● Your goal
Reproduce exactly the lines from the one containing "The width and height of the screenshot is (873, 444)." through the last line of the records below, both included, and nothing else.

· · ·

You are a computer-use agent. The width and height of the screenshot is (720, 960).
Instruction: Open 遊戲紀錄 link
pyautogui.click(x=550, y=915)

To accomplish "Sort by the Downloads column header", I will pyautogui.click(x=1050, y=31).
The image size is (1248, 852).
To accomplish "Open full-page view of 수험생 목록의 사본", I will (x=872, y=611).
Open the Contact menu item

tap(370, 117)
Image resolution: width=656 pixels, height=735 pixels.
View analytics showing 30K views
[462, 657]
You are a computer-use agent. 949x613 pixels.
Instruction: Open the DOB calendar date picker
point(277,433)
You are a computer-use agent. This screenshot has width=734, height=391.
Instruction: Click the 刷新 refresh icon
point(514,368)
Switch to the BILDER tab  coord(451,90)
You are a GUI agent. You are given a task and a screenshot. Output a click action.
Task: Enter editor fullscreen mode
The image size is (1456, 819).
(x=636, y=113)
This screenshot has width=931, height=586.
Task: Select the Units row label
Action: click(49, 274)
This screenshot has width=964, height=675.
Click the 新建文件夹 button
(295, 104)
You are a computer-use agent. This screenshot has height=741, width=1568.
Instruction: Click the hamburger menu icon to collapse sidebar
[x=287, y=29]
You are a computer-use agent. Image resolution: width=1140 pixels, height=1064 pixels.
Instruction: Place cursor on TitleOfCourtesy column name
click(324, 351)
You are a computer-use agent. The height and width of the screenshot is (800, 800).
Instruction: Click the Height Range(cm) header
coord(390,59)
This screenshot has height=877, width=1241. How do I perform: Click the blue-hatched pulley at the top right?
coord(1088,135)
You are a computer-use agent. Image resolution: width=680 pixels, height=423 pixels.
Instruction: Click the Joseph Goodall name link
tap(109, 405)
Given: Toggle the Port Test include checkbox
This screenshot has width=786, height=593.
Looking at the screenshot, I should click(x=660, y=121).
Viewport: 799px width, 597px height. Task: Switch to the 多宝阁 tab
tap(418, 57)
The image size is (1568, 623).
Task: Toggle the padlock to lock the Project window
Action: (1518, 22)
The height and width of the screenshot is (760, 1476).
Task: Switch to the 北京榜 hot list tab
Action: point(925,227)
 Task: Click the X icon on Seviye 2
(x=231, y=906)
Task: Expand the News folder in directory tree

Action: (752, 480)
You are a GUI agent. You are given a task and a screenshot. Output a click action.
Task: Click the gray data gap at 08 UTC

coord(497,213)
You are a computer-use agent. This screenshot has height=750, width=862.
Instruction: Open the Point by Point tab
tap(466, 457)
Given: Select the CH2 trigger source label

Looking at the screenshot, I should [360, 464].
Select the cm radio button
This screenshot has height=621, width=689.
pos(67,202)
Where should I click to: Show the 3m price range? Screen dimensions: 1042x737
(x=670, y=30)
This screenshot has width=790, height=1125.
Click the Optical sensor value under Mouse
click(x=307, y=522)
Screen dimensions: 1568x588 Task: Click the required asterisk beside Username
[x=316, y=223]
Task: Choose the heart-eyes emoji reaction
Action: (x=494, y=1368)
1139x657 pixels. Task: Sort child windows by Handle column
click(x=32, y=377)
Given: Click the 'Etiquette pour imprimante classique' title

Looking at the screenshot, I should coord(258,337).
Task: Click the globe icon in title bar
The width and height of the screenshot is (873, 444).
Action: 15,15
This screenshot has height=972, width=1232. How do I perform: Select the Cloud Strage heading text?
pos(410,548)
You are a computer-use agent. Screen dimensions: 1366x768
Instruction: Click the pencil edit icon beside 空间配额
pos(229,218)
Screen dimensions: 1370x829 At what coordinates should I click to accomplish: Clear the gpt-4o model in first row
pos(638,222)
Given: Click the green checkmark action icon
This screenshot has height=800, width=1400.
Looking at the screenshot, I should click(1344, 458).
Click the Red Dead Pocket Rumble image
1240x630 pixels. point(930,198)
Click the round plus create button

· · ·

● Solution for this task
The width and height of the screenshot is (873, 444).
Action: 15,15
This screenshot has height=972, width=1232. How do I perform: Select the Cloud Strage heading text?
pos(410,548)
You are a computer-use agent. Screen dimensions: 1366x768
Instruction: Click the pencil edit icon beside 空间配额
pos(229,218)
Screen dimensions: 1370x829 At what coordinates should I click to accomplish: Clear the gpt-4o model in first row
pos(638,222)
Given: Click the green checkmark action icon
This screenshot has height=800, width=1400.
Looking at the screenshot, I should click(1344, 458).
Click the Red Dead Pocket Rumble image
1240x630 pixels. point(930,198)
Click the round plus create button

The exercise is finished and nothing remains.